:: Dataset content ::
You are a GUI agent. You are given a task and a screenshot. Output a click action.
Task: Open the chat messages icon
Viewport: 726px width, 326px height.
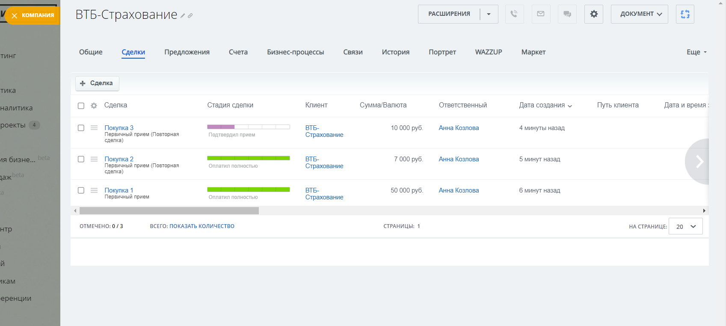(x=567, y=14)
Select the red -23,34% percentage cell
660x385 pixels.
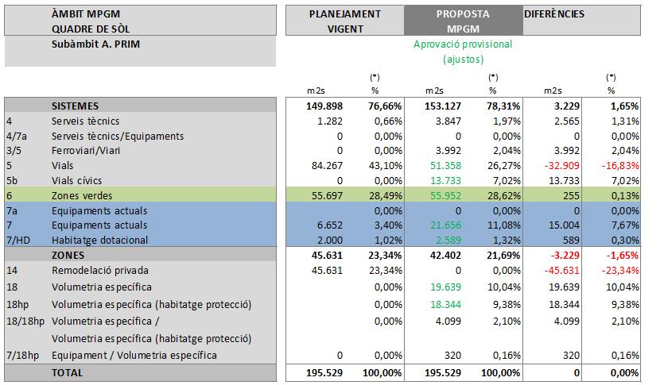click(619, 271)
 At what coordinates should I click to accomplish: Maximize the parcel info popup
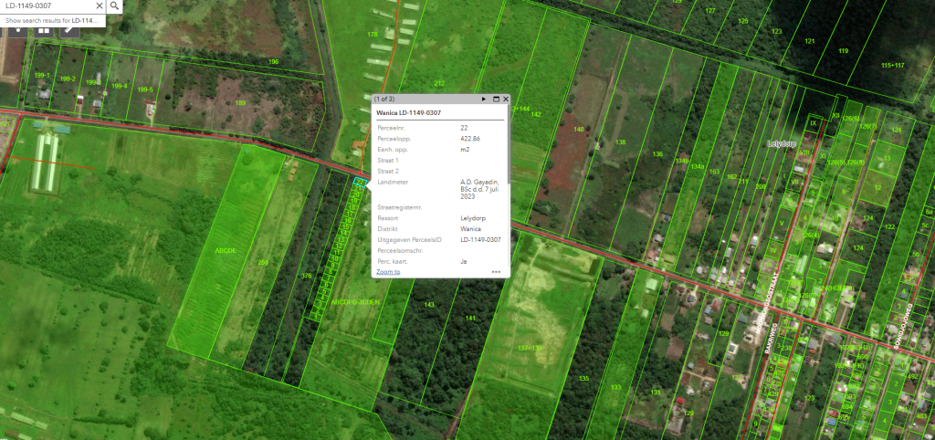(496, 99)
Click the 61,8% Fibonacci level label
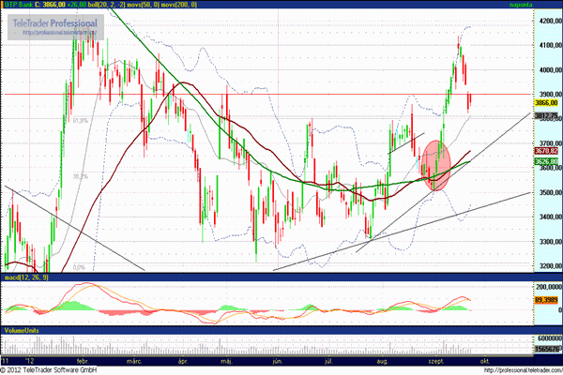563x375 pixels. point(79,120)
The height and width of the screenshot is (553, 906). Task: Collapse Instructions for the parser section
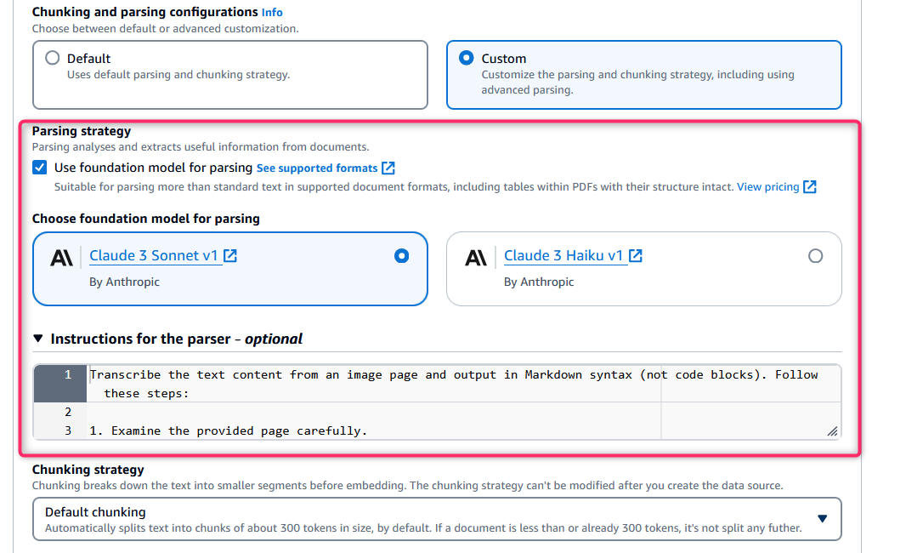(38, 339)
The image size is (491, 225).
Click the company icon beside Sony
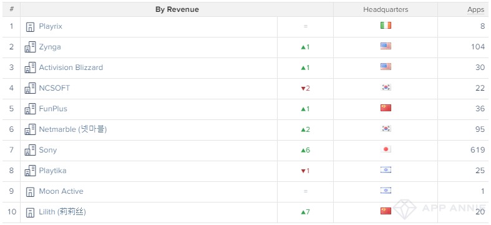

:: Exercise brief ::
Output the full material exactly as given, without its pictures.

:: Result of this exercise ::
You are a GUI agent. You are given a task and a screenshot. Output a click action.
Task: Open the chat messages icon
Viewport: 726px width, 326px height.
(x=567, y=14)
Select the red -23,34% percentage cell
660x385 pixels.
click(619, 271)
 At what coordinates should I click to accomplish: Maximize the parcel info popup
(496, 99)
Click the 61,8% Fibonacci level label
563x375 pixels. point(79,120)
The height and width of the screenshot is (553, 906). Task: Collapse Instructions for the parser section
(38, 339)
The image size is (491, 225).
Click the company icon beside Sony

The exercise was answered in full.